I'm still in a bit of a pleasant daze after watching Barack Obama win the US election last week, and I've sort of just been mulling that whole thing over. I'm looking forward to January when President Obama will be in a position to start doing some things differently than they've been done before. I'm trying to strike a balance in my expectations and be hopeful, but realistic.
I was also happy to receive three new books in the mail last week. I went ahead and ordered these particular ones new, because I had a feeling they would be very hard to come by in the used book store. In nearly a year of looking, I hadn't found any of them yet.
The first one is Steve Solomon's Gardening When it Counts. I've only just read the first few pages of this book, but it strikes me as being a very practical book for those who need to make sure they grow enough food. This will be all of us pretty soon I think. It is written in a straightforward style, much like Sharon Astyk's Depletion and Abundance, and I think I will like it very much.
The second book I bought is the Encyclopedia of Country Living, by Carla Emery. This huge tome seems to contain everything anyone would want to know about virtually all aspects of homesteading, be that rural or urban, mundane or emergent. Some topics include how to lay out the dead, how to make a chicken coop, how to avoid poisonous herbs, and everything in between. There are also some personal anecdotes included by the writer, some of which seem to be a bit overly religious for my taste, but obviously very important to the author and relevant to why she undertook writing such a huge book, now in it's 10th edition.

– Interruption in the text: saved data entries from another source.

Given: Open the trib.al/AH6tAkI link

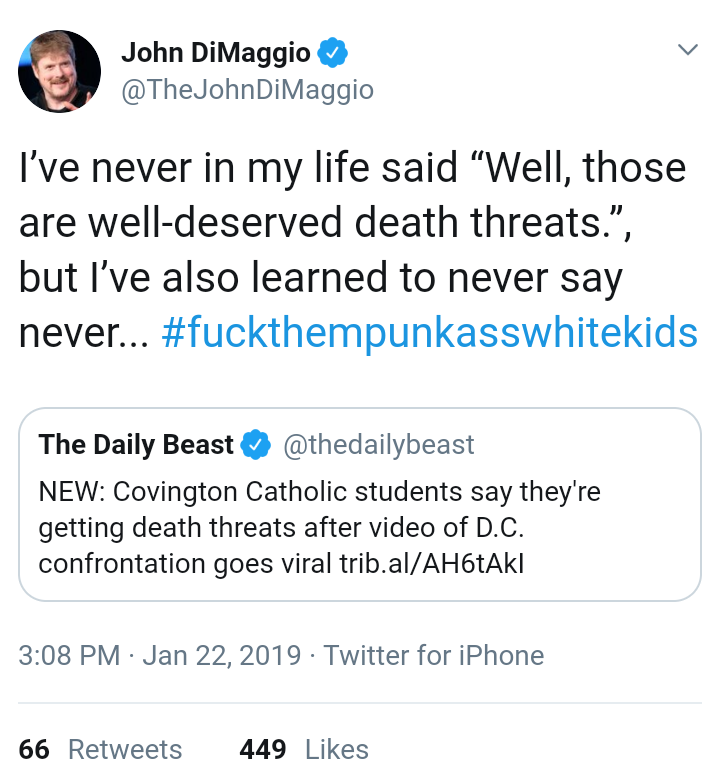Looking at the screenshot, I should (432, 564).
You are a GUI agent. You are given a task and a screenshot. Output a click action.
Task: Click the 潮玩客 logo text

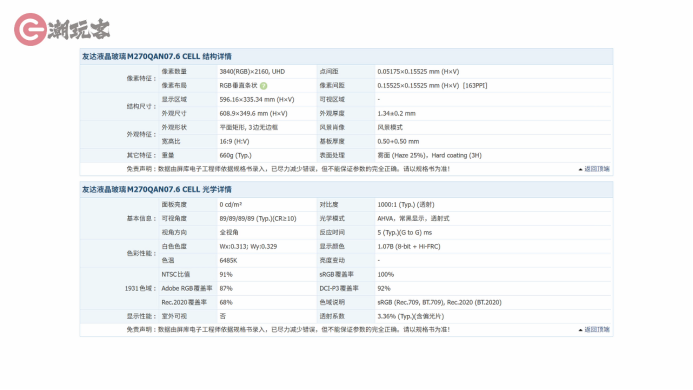79,30
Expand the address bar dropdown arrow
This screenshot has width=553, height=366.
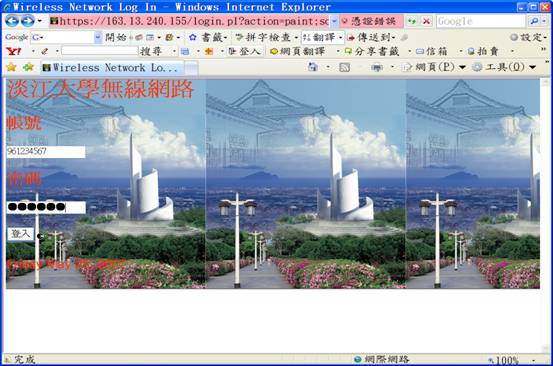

Last but not least, I couldn't resist picking up Thich Nhat Hanh's latest offering, The World We Have: A Buddhist Approach to Peace and Ecology. I'm only a few chapters into this one, and already I'm thinking about things differently. Somehow his writing in this book has already managed to quell some of my apocalyptic angst, and helped me to look forward to the coming changes with less fear and anxiety. As one example, he talks about meditating on the impermanence of all things, using waves in the water to illustrate the point: Focussing only on the waves, one sees that the wave exists one minute and is gone the next. But by focussing on the water, one no longer laments the passing of the wave, since it is still inherent in the water. In this way, we don't have to fear the passing away of one type of civilization, we can take comfort in the knowlege that the elements for a renewed one still remain. I'll definitely be writing a review of this book when I'm done!